The input:
▶

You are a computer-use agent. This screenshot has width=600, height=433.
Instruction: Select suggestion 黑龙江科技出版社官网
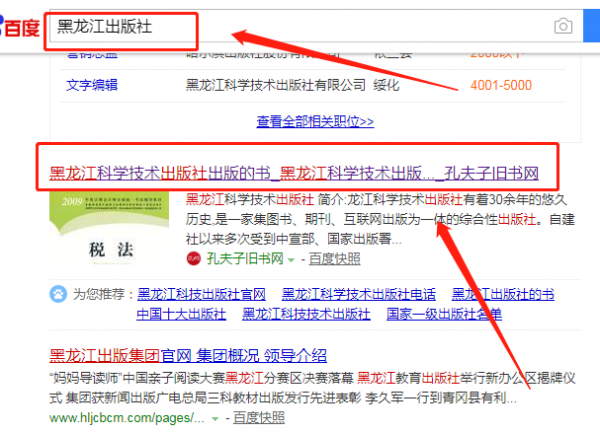point(201,294)
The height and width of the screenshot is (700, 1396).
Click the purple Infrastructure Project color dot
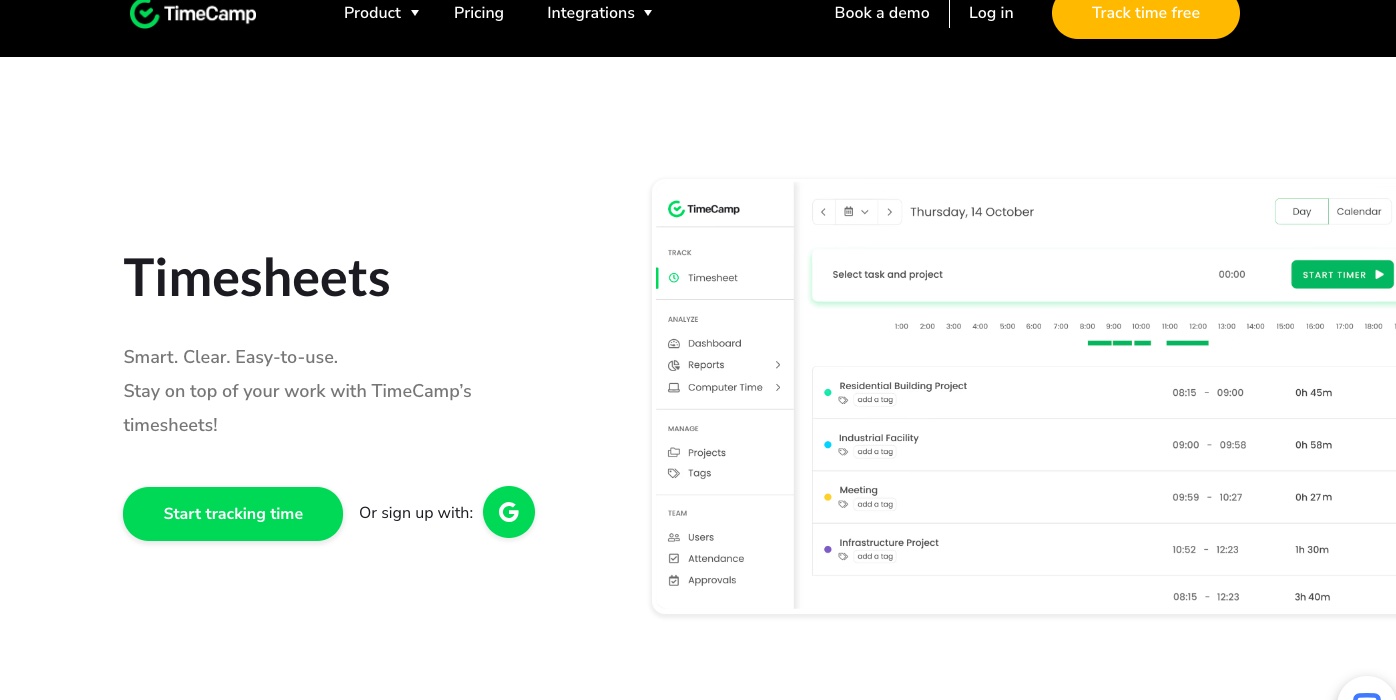click(x=827, y=549)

◀

The problem: Copy out the records exactly; the pictures stay behind.

Response:
You are a computer-use agent. This screenshot has width=600, height=433.
Instruction: Select suggestion 黑龙江科技出版社官网
point(201,294)
The height and width of the screenshot is (700, 1396).
Click the purple Infrastructure Project color dot
click(x=827, y=549)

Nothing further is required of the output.